In our prose literature we have had delightful Comic writers. Besides Fielding and Goldsmith, there is Miss Austen, whose Emma and Mr. Elton might walk straight into a comedy, were the plot arranged for them. Galt’s neglected novels have some characters and strokes of shrewd comedy. In our poetic literature the comic is delicate and graceful above the touch of Italian and French. Generally, however, the English elect excel in satire, and they are noble humourists. The national disposition is for hard-hitting, with a moral purpose to sanction it; or for a rosy, sometimes a larmoyant, geniality, not unmanly in its verging upon tenderness, and with a singular attraction for thick-headedness, to decorate it with asses’ ears and the most beautiful sylvan haloes.
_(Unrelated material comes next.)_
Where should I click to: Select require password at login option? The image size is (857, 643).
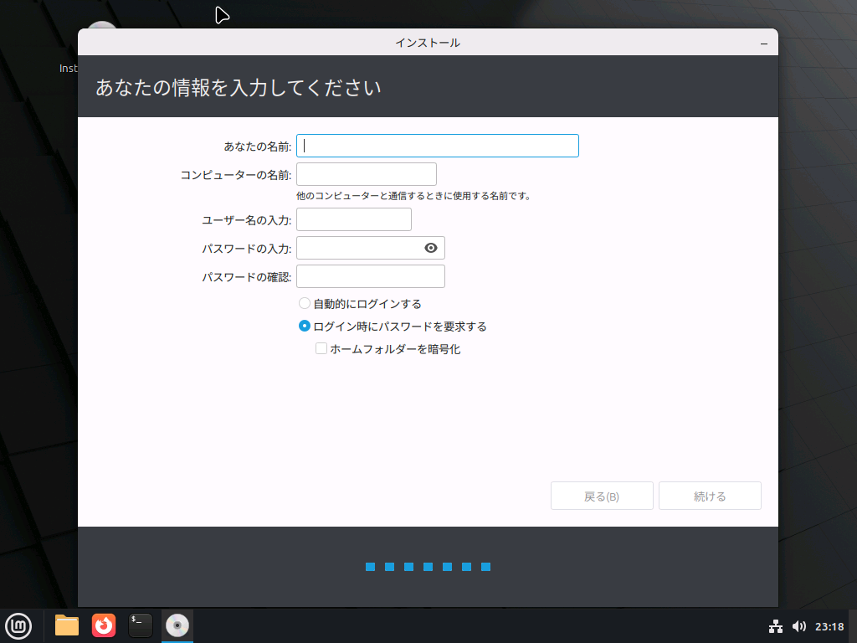click(x=304, y=326)
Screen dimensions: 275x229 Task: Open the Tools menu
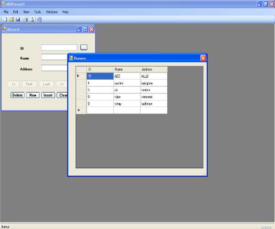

But the Comic is a different spirit.
You may estimate your capacity for Comic perception by being able to detect the ridicule of them you love, without loving them less: and more by being able to see yourself somewhat ridiculous in dear eyes, and accepting the correction their image of you proposes.
Each one of an affectionate couple may be willing, as we say, to die for the other, yet unwilling to utter the agreeable word at the right moment; but if the wits were sufficiently quick for them to perceive that they are in a comic situation, as affectionate couples must be when they quarrel, they would not wait for the moon or the almanac, or a Dorine, to bring back the flood-tide of tender feelings, that they should join hands and lips.
If you detect the ridicule, and your kindliness is chilled by it, you are slipping into the grasp of Satire.
If instead of falling foul of the ridiculous person with a satiric rod, to make him writhe and shriek aloud, you prefer to sting him under a semi-caress, by which he shall in his anguish be rendered dubious whether indeed anything has hurt him, you are an engine of Irony.
If you laugh all round him, tumble him, roll him about, deal him a smack, and drop a tear on him, own his likeness to you and yours to your neighbour, spare him as little as you shun, pity him as much as you expose, it is a spirit of Humour that is moving you.
The Comic, which is the perceptive, is the governing spirit, awakening and giving aim to these powers of laughter, but it is not to be confounded with them: it enfolds a thinner form of them, differing from satire, in not sharply driving into the quivering sensibilities, and from humour, in not comforting them and tucking them up, or indicating a broader than the range of this bustling world to them.